Data factory pipeline using the copy activity from a source data warehouse -> staging blob storage -> sink data warehouse.

The copy from source to blob works as expected (rows are copied). The copy from staging to sink fails - 0 rows copied

Disabling Polybase , and using bulk insert works.

{
    "name": "PI_TEST",
    "properties": {
        "activities": [
            {
                "name": "MaterializedEventIdFilter_Copy",
                "type": "Copy",
                "dependsOn": [],
                "policy": {
                    "timeout": "7.00:00:00",
                    "retry": 0,
                    "retryIntervalInSeconds": 30,
                    "secureOutput": false,
                    "secureInput": false
                },
                "userProperties": [
                    {
                        "name": "Destination",
                        "value": "[formigration].[MaterializedEventIdFilter]"
                    }
                ],
                "typeProperties": {
                    "source": {
                        "type": "SqlDWSource",
                        "sqlReaderStoredProcedureName": "[formigration].[proc_GetStgMaterializedEventIdFilter]"
                    },
                    "sink": {
                        "type": "SqlDWSink",
                        "allowPolyBase": true,
                        "writeBatchSize": 100000,
                        "polyBaseSettings": {
                            "rejectValue": 0,
                            "rejectType": "value",
                            "useTypeDefault": false
                        }
                    },
                    "enableStaging": true,
                    "stagingSettings": {
                        "linkedServiceName": {
                            "referenceName": "riskstoreprd",
                            "type": "LinkedServiceReference"
                        },
                        "enableCompression": true
                    }
                },
                "inputs": [
                    {
                        "referenceName": "ioPrePrdMaterializedEventIdFilter",
                        "type": "DatasetReference"
                    }
                ],
                "outputs": [
                    {
                        "referenceName": "CloudPrdMaterializedEventIdFilter",
                        "type": "DatasetReference"
                    }
                ]
            },
            {
                "name": "MaterialisedEvent",
                "type": "SqlServerStoredProcedure",
                "dependsOn": [
                    {
                        "activity": "MaterializedEventIdFilter_Copy",
                        "dependencyConditions": [
                            "Succeeded"
                        ]
                    }
                ],
                "policy": {
                    "timeout": "7.00:00:00",
                    "retry": 2,
                    "retryIntervalInSeconds": 30,
                    "secureOutput": false,
                    "secureInput": false
                },
                "userProperties": [],
                "typeProperties": {
                    "storedProcedureName": "[formigration].[proc_SetStgMaterializedEventIdFilter]"
                },
                "linkedServiceName": {
                    "referenceName": "cloud_prd",
                    "type": "LinkedServiceReference"
                }
            }
        ],
        "annotations": []
    },
    "type": "Microsoft.DataFactory/factories/pipelines"
}

I expected the data from the blob to make it into the sink but no rows are copied.

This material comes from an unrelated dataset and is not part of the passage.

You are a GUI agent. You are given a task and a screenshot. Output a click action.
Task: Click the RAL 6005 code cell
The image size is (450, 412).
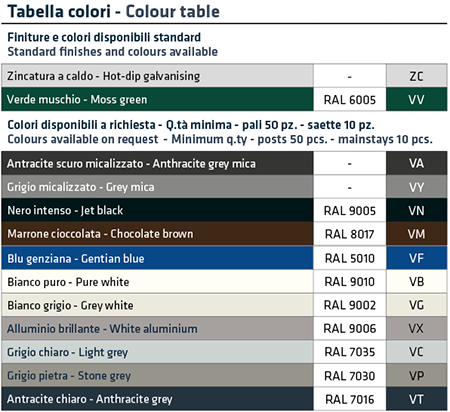tap(350, 99)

Edit 1: Checked the data warehouse (sink) a connection is made where I can observe the external tables etc created form the blob storage all within a second, yet no data is copied in.

INSERT INTO [formigration].[MaterializedEventIdFilter] SELECT * FROM [ADFCopyGeneratedExternalTable_307e2c7f-a56f-4b75-86fb-10ab0cb94548]
1

1 Answers

1
votes

In polybase, external tables are just a reference to a blob storage folder/file and they dont have any rows. If you want to actually copy data into your warehouse, create a regular table and use it as a sink in your copy activity!!

Hope this helped!